This trial is active, not recruiting.

Condition sarcoma
Treatments recombinant interferon alfa, thalidomide, adjuvant therapy
Phase phase 2
Sponsor Herbert Irving Comprehensive Cancer Center
Collaborator National Cancer Institute (NCI)
Start date October 2001
Trial identifier NCT00026416, CDR0000069028, CPMC-IRB-13887, NCI-G01-2024


RATIONALE: Thalidomide may stop the growth of cancer by stopping blood flow to the tumor. Interferon alfa may interfere with the growth of cancer cells. Combining interferon alfa and thalidomide may kill more tumor cells.

PURPOSE: Phase II trial to study the effectiveness of combining interferon alfa and thalidomide in treating patients who have undergone surgery for soft tissue sarcoma or bone sarcoma.

United States No locations recruiting
Other Countries No locations recruiting

Study Design

Primary purpose treatment

Eligibility Criteria

Male or female participants at least 18 years old.

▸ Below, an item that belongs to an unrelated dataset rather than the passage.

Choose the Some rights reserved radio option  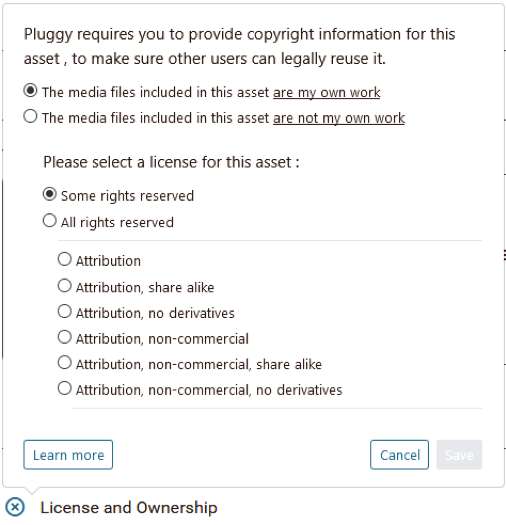point(50,194)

DISEASE CHARACTERISTICS: - Histologically confirmed primary or metastatic soft tissue sarcoma or bone sarcoma at high risk of recurrence - Grade III-IV tumor greater than 8 cm - Grade III-IV primary tumor greater than 5 cm with positive surgical margins - Grade III-IV primary tumor greater than 5 cm with distant metastases resected within 1 year of primary surgery - No more than 8 weeks since prior surgical resection of primary or metastatic disease - Ineligible for other high priority national or institutional study PATIENT CHARACTERISTICS: Age: - 18 and over Performance status: - SWOG 0-2 Life expectancy: - More than 2 months Hematopoietic: - WBC greater than 3,000/mm^3 - Neutrophil count at least 1,500/mm^3 - Platelet count greater than 70,000/mm^3 - Hemoglobin at least 10.0 g/dL Hepatic: - Bilirubin less than 2.0 mg/dL - SGOT or SGPT less than 3 times upper limit of normal (ULN)* - Alkaline phosphatase less than 3 times ULN* - No decompensated liver disease - No autoimmune hepatitis - No coagulation disorders NOTE: * Unless due to metastatic disease Renal: - Creatinine normal Cardiovascular: - No history of severely debilitating cardiovascular disease - No unstable angina - No uncontrolled congestive heart failure - No thrombophlebitis Pulmonary: - No history of severely debilitating pulmonary disease - No chronic obstructive pulmonary disease - No pulmonary embolism Other: - Not pregnant or nursing - Negative pregnancy test - Fertile patients must use 2 forms of effective contraception for 4 weeks before, during, and for 4 weeks after study - No acute infection requiring systemic antibiotics - No prior hypersensitivity to interferon alfa or any component of the injection - No diabetes mellitus prone to ketoacidosis - No severe myelosuppression - No history of autoimmune disease - No pre-existing thyroid abnormalities with thyroid function that cannot be maintained in the normal range - No clinically significant retinal abnormalities - No other serious medical or psychiatric illness that would preclude study - No prior malignancy except curatively treated carcinoma in situ of the cervix or skin cancer PRIOR CONCURRENT THERAPY: Biologic therapy: - Not specified Chemotherapy: - Prior systemic chemotherapy allowed Endocrine therapy: - Not specified Radiotherapy: - Prior radiotherapy allowed Surgery: - See Disease Characteristics

Additional Information

Official title Phase II Study of Low-Dose Interferon Alfa 2B (Schering Plough) Plus Thalidomide (Celgene) for Patients With Resected High-Risk Soft Tissue Sarcoma
Description OBJECTIVES: - Determine the efficacy of interferon alfa and thalidomide, in terms of time to disease progression, in patients with surgically resected high-risk soft tissue sarcoma or bone sarcoma. - Determine the incidence of metastatic disease and overall survival in patients treated with this regimen. - Determine the clinical and laboratory toxic effects and the tolerability of this regimen in these patients. OUTLINE: Patients receive interferon alfa subcutaneously three times a week on weeks 1-60 and oral thalidomide once daily on weeks 13-60 in the absence of disease progression or unacceptable toxicity. Patients are followed every 6 weeks for at least 2 years. PROJECTED ACCRUAL: A total of 20-48 patients will be accrued for this study.
Trial information was received from ClinicalTrials.gov and was last updated in January 2014.
Information provided to ClinicalTrials.gov by National Cancer Institute (NCI).